Example of SSIS Data Flow tab for loading the FactInternetSales table:
Example of ADF Mapping Data Flows for loading the FactInternetSales table:
As you can see, both the SSIS Control Flow and Data Flow look very similar to the ADF Pipeline and Mapping Data Flows.
What Sets Mapping Data Flows Apart
While there are a lot of similarities between SSIS and ADF Mapping Data Flows, the latter brings exciting new features that don’t exists in SSIS.
Schema Drift – This creates the ability to ingest data when the source schema is unknown or changes. Do this by checking the Allow schema drift box at the source, then adding a derived column pattern afterwards to search for a specific column or perform any cleansing of columns as they process. If your source schema changed in SSIS, it would error out, creating a waterfall of changes that needed to be addressed.
Derived Column Patterns – This feature allows you to specify a pattern to be used on the data as it’s being processed. One such pattern could be something like “replace all NULL values with an empty string if the value is a string data type”. Previously, you would have had to define that logic for every single column, which is tedious and time consuming, especially when you’re dealing with many columns.
Upsert – You can perform an “upsert” operation in ADF Mapping Data Flows. An upsert will update records that already exist in the destination and insert records that are new. This simplifies the process and is very handy when loading your data mart tables.
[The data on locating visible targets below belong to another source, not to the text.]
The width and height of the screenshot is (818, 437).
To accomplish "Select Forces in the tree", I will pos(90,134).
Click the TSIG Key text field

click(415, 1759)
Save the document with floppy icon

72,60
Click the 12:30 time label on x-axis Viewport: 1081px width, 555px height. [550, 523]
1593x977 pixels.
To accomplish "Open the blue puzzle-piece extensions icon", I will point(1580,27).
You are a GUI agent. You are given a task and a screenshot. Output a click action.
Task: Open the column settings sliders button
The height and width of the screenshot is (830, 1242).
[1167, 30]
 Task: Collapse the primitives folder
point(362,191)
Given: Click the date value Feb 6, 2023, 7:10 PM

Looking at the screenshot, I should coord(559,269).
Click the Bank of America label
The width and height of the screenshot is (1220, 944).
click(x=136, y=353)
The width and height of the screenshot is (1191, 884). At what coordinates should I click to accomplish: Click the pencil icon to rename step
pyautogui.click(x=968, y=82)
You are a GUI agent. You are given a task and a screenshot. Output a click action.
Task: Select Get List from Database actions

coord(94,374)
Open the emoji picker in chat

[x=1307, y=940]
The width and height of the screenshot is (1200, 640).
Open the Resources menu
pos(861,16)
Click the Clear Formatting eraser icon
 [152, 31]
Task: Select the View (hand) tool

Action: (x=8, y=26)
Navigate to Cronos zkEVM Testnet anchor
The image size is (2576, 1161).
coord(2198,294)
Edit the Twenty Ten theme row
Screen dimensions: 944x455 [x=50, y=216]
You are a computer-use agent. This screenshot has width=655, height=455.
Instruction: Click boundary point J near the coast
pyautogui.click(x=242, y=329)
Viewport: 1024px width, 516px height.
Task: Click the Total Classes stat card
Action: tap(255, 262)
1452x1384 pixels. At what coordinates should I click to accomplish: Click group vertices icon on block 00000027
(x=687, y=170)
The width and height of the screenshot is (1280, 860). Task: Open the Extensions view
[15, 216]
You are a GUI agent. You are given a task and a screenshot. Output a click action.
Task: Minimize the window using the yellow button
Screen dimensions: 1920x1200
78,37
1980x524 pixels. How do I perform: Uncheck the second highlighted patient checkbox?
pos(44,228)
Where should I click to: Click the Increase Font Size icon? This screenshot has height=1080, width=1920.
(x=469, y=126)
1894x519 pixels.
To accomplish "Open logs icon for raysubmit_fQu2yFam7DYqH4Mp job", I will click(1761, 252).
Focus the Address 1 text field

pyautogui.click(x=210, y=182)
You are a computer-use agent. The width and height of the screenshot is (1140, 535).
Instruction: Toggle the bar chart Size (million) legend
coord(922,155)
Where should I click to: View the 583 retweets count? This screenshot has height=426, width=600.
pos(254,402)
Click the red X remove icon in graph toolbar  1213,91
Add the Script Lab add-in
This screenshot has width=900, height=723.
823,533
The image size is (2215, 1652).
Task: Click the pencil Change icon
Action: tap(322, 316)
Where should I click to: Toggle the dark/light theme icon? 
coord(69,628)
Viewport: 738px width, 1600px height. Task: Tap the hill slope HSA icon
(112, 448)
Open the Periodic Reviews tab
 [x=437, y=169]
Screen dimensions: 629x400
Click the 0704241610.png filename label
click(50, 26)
Debug Mode – Allows you to view your data as you develop your pipeline. This is especially useful when working with some of the more complex transformations to ensure the results of those transformations meet your expectations. Turning on debug mode starts up a cluster that it uses for your ADF Mapping Data Flows. It takes a couple of minutes for the cluster to spin up, but once it’s running you can keep using that same cluster from data flow to data flow. An important thing to note is that when running in debug mode, the default row limit is set to 1000 for each source. That means that you are only getting a sample of the data. This can cause confusion when trying to troubleshoot an inner join when the sampling of the two sources happen to not have any of the same values for the join. Luckily, you can change the default row limit to match the size of your data if needed.
Should You Use It?
If you’re looking for a rich user interface that allows a drag-and-drop ETL experience for your modern data platform solution in Azure, then Mapping Data Flows is a great option. There isn’t much of a learning curve if you’re coming from an SSIS background. It’s a code-free experience, so you don’t need a heavy coding skill set to get started.